▶ [Problem requirements]
Apart from the pictures, every record here must be copied word for word.
### Extracted data
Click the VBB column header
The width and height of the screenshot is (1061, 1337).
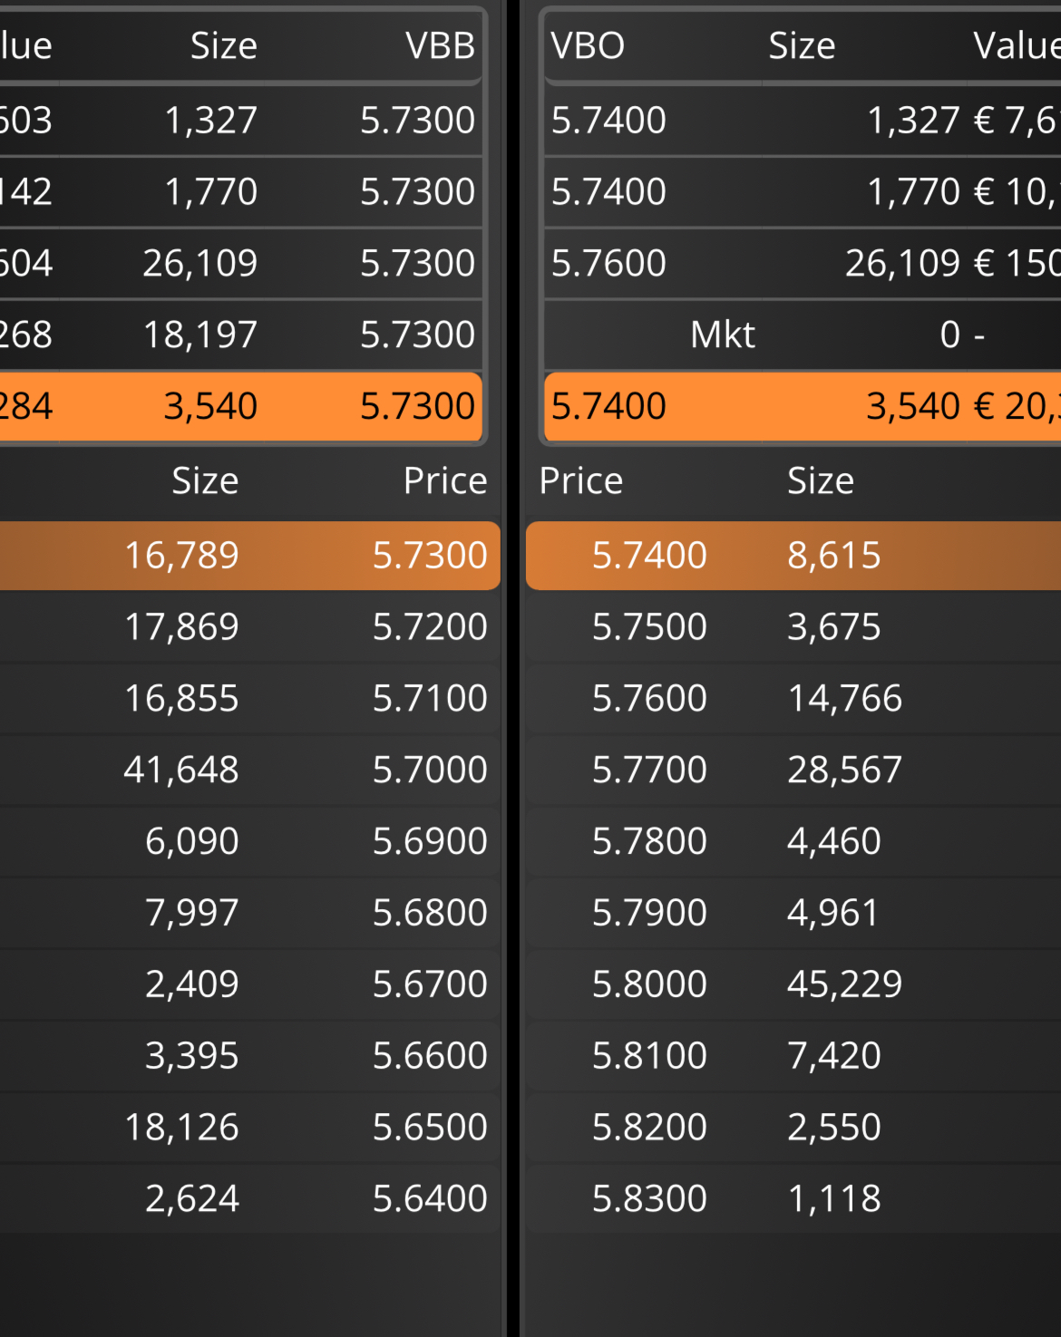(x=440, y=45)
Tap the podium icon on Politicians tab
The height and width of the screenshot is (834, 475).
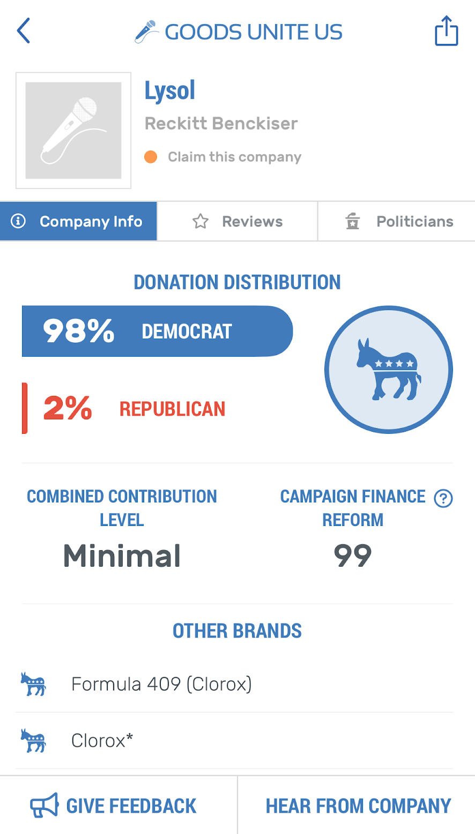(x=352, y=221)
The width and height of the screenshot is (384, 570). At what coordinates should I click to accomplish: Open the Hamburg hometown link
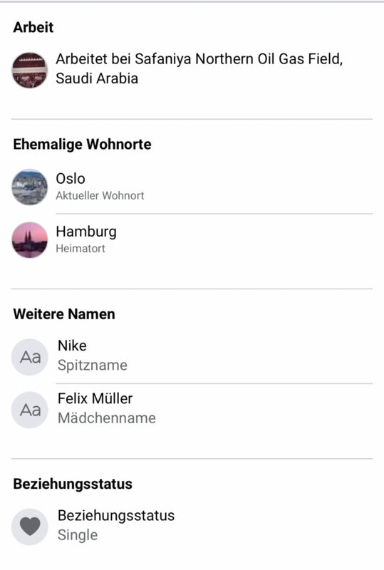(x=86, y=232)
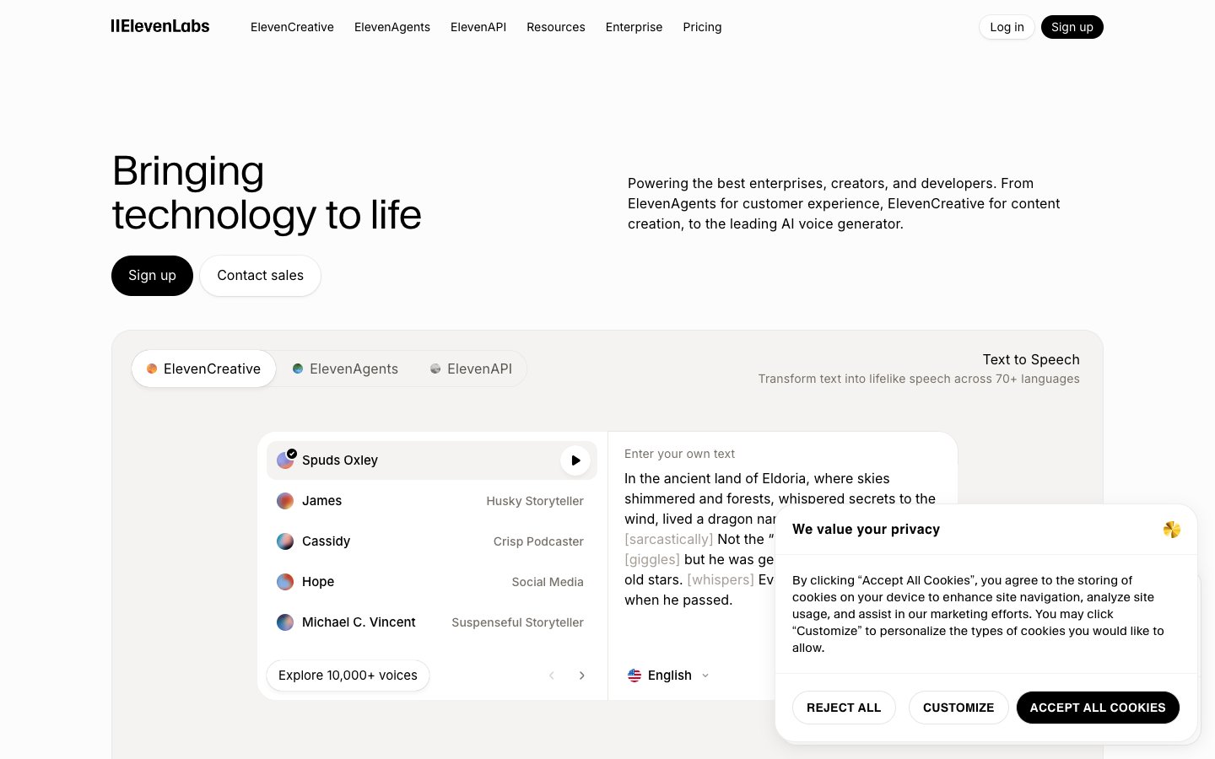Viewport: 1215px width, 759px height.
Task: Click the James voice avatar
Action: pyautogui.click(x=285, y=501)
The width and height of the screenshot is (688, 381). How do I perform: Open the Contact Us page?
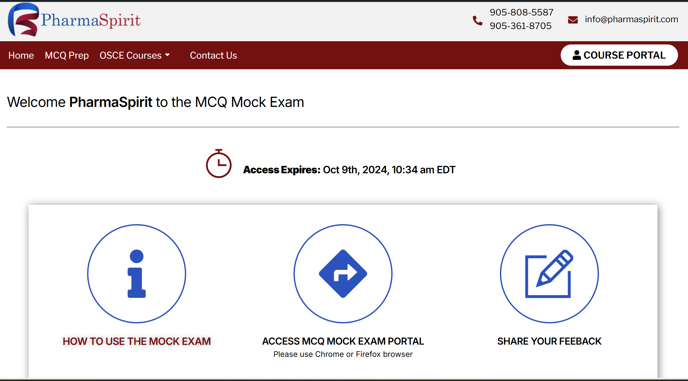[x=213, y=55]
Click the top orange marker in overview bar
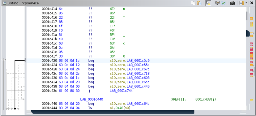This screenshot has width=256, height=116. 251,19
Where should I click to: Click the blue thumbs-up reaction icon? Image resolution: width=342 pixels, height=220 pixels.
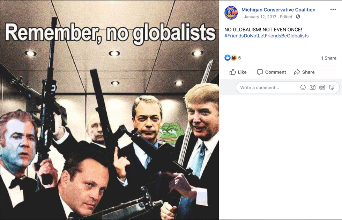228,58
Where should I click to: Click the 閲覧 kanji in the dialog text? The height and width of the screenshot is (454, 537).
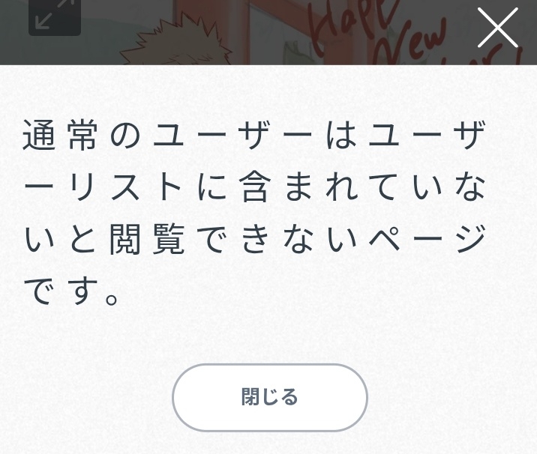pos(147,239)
######
▶ [Output]
Click the VBB column header
The width and height of the screenshot is (1061, 1337).
(x=440, y=45)
Tap the podium icon on Politicians tab
The height and width of the screenshot is (834, 475).
(x=352, y=221)
The width and height of the screenshot is (384, 570). At what coordinates should I click to accomplish: Open the Hamburg hometown link
(x=86, y=232)
Viewport: 1215px width, 759px height.
Task: Click the James voice avatar
Action: pyautogui.click(x=285, y=501)
The width and height of the screenshot is (688, 381). How do I perform: Open the Contact Us page?
[x=213, y=55]
Click the top orange marker in overview bar
This screenshot has width=256, height=116. 251,19
Where should I click to: Click the blue thumbs-up reaction icon? Image resolution: width=342 pixels, height=220 pixels.
228,58
Where should I click to: Click the 閲覧 kanji in the dialog text? The height and width of the screenshot is (454, 537).
pos(147,239)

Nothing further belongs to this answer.